U.S. policymakers should learn from these events that the Muslim impulse for modernity and freedom is hindered, not helped, by Western military intervention. And they should learn soon. The U.S. “Af-Pak” war is accelerating the self-destruction of the world’s second largest, and only nuclear, Muslim country.

Murder and Blasphemy

Pakistan’s lurch toward the abyss is exemplified by the recent murders of two politicians: Salman Taseer, a secularist killed in January, and Shahbaz Bhatti, a Christian killed in early March. Opposition to the ruling party’s proposed changes of the blasphemy law underlay the attacks. The law, created in the 1980s by Pakistan’s military dictator Zia-ul-Haq and later criticized by the United States, was aimed at fostering Wahhabism amid the U.S.-backed “jihad” in Afghanistan.

Consistent with Wahhabi dogma, the blasphemy law reflects the opposite of what the Prophet Muhammad preached. Whereas Muhammad spared the lives of people who tried to poison, starve, and even kill him, the blasphemy law prescribes death for anyone who makes “derogatory” remarks about the Prophet. And whereas the Qur’an explicitly acknowledges the validity of other faiths and decrees that acceptance of Islam is a choice, Pakistan’s extremists target Muslim “heretics” and non-Muslims for destruction.

More troubling than the murders is the soft support for -- if not outright approval of -- the law among the Pakistani public. Lawyers, once hailed by Western media as heroes of Pakistani liberalism, raucously supported the alleged murderer of Taseer. The killer had been inspired by one of the many religious leaders who had railed against changes to the law in protests that drew tens of thousands.

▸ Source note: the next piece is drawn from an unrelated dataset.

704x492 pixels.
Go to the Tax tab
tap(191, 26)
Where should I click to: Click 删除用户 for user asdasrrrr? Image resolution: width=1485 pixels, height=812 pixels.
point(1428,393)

Amid the backlash, Pakistan’s fragile prime minister abandoned the proposed amendments. That did not appease extremists, who then killed Bhatti, the only Christian cabinet member, also for opposing the blasphemy law.

Fearing Psychosis or the Taliban

Following that attack, a columnist in Pakistan's largest English daily opined that extremists had little to fear: “Because who are they afraid of? Not the state, not the government, not the law. All three have simply capitulated in front of the psychosis that is ever so often being presented to us through TV talk shows, mosques and cyber space as the ‘true faith.’”

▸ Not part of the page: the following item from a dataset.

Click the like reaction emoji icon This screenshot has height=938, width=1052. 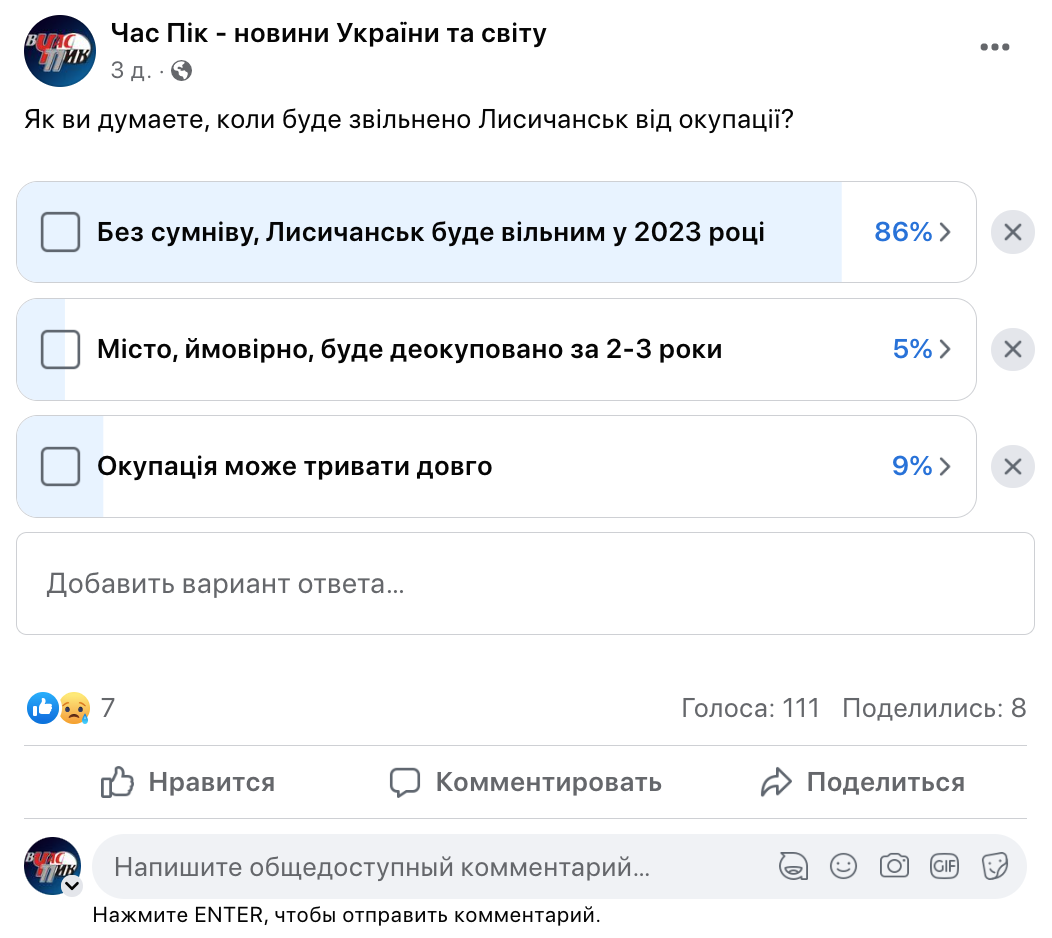point(42,708)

But why has this “psychosis” taken root in a country home to Sufism, Islam’s mystical branch? Pro-Taliban political parties fared poorly in 2008 national and provincial elections. Even in the tribal north, they received little support. And in a late 2009 poll, national support for the Taliban registered at a dismal four percent after the group launched attacks against civilians.

The answer lies not in any one feature of Pakistani society, but rather in frustration with a war that has stretched the weak strands of that society to a breaking point.

One of those strands is the Pakistani military’s support for the Taliban. Its justification -- creating “strategic depth” against India -- seems absurd, as it is the radicals who have achieved strategic depth inside Pakistan. But this policy, crafted by Zia’s military regime, went unchallenged because of another national weakness: Pakistan’s democracy.